The Archregimancy wrote:The below announcement was posted in TET [the Eternal Thread] in General.
Bralia pointed out that it might be useful to post it here in Moderation as well just in case it was missed by the parties involved in TET.
If you are in contact with any of the three nations involved, do please feel free to let them know that their deletions have been retracted on appeal.
This is not a discussion thread. Please do not post in this thread to comment on the below announcement - it's been posted here primarily to try and increase the chances that the nations involved are aware of the retractions of the deletions.
If you want to start a discussion on moderation policy on potential action against individuals shielding the identity of a DOS player - something currently under discussion by the moderation team - please start a separate discussion thread.The Archregimancy wrote:
Kannap, Hladgos, and Liberonscien have been restored following a formal appeal.
If you are in touch with the three individuals concerned, I would be grateful if you could let them know (there's little point in TG'ing them since they wouldn't necessarily know their nations have been reactivated).
Note that these restorations shouldn't be taken as in any way condoning the shielding the identity of a DOS player; we take such cases very seriously indeed, and are currently closely studying whether to make knowingly shielding a DOS player's identity an actionable deletion-worthy offence formally listed as such in the site's OSRS.
However, we accept that site policy on this issue hasn't previously been clear, and given the lack of clarity we have decided to grant the appeal.

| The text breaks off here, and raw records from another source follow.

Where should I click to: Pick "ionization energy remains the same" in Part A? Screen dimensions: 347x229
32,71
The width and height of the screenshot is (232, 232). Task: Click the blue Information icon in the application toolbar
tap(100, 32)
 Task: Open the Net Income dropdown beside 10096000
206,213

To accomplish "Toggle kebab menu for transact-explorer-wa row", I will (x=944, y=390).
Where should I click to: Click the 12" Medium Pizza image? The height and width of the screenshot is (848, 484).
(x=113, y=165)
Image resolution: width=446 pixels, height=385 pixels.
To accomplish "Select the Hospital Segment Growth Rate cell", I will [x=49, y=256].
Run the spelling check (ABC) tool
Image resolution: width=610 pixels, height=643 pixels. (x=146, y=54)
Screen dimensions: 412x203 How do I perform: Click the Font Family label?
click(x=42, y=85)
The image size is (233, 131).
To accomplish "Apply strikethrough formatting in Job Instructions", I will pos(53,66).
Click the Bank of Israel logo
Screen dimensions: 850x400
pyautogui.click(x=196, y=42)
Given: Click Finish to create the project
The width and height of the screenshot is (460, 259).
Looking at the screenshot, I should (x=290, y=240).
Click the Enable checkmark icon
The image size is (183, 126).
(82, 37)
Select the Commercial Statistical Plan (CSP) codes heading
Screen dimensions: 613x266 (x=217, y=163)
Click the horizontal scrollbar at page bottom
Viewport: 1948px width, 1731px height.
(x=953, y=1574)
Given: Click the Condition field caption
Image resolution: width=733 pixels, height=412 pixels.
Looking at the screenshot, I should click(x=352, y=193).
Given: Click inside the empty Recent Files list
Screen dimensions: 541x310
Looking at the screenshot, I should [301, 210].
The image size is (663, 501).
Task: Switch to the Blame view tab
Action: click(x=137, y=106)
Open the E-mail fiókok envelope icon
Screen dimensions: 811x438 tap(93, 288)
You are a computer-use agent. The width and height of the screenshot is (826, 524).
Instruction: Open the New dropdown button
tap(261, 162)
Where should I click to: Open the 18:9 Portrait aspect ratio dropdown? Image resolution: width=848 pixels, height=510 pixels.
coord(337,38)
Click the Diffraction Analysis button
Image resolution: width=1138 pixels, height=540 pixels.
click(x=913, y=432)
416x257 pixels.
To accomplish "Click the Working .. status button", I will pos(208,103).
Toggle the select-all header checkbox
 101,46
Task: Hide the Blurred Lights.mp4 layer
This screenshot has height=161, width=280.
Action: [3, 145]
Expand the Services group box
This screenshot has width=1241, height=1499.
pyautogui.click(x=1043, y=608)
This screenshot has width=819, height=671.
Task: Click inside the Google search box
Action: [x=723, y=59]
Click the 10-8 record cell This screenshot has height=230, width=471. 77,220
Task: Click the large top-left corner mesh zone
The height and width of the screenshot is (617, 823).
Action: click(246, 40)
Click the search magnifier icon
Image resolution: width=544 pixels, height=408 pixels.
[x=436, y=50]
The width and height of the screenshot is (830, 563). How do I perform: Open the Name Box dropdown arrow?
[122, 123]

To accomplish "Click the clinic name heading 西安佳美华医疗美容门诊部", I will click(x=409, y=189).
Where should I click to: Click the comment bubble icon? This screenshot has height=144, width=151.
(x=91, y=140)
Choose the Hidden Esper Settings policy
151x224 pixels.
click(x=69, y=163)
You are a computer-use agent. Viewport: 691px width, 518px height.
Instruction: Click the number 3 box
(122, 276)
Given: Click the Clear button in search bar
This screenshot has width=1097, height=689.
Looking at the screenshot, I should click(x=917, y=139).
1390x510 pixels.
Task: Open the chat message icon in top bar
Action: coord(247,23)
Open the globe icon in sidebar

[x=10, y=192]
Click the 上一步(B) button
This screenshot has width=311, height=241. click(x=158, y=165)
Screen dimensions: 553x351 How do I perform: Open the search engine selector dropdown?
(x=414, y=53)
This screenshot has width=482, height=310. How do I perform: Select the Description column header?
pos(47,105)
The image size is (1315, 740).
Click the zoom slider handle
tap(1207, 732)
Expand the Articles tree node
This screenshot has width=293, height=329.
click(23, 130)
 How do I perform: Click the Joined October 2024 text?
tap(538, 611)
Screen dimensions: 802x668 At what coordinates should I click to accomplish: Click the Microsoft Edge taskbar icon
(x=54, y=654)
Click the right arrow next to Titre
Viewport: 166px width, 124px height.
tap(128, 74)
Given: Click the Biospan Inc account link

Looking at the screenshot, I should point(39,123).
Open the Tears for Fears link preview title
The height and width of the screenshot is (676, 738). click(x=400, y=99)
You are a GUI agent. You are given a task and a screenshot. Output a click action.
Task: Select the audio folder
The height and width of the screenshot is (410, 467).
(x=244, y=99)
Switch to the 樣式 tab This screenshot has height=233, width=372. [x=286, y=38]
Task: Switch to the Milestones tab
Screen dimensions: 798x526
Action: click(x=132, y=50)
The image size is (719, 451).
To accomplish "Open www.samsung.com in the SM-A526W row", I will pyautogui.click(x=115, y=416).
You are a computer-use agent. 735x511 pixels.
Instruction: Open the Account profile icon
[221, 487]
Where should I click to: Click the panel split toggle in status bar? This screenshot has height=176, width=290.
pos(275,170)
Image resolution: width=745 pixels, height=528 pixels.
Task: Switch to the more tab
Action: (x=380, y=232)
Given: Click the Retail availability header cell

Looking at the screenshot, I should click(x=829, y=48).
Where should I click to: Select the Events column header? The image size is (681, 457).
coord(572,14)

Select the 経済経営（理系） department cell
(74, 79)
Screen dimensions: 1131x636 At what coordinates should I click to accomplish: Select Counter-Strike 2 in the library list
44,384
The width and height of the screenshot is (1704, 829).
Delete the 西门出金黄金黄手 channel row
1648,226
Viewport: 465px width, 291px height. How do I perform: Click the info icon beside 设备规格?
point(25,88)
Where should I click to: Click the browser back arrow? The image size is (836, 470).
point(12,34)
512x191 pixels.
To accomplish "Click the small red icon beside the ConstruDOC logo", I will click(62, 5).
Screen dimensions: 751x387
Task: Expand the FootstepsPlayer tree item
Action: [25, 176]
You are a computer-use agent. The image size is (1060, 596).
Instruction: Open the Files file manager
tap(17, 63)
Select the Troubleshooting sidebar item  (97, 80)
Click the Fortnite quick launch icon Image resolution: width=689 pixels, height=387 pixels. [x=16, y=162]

After reading that long quote I believe that shielding a DoS user should NOT be a deletion worthy offense. The people who do it should get one chance. The second time warrants deletion, but not the first. I say this, because on the forum side people are usually warned first, then banned, then deleted it DoSed. There is a step by step process and it gives time for someone to change their behavior. The first warning before deletion gives that person a chance to go "oh crap maybe I shouldn't do this."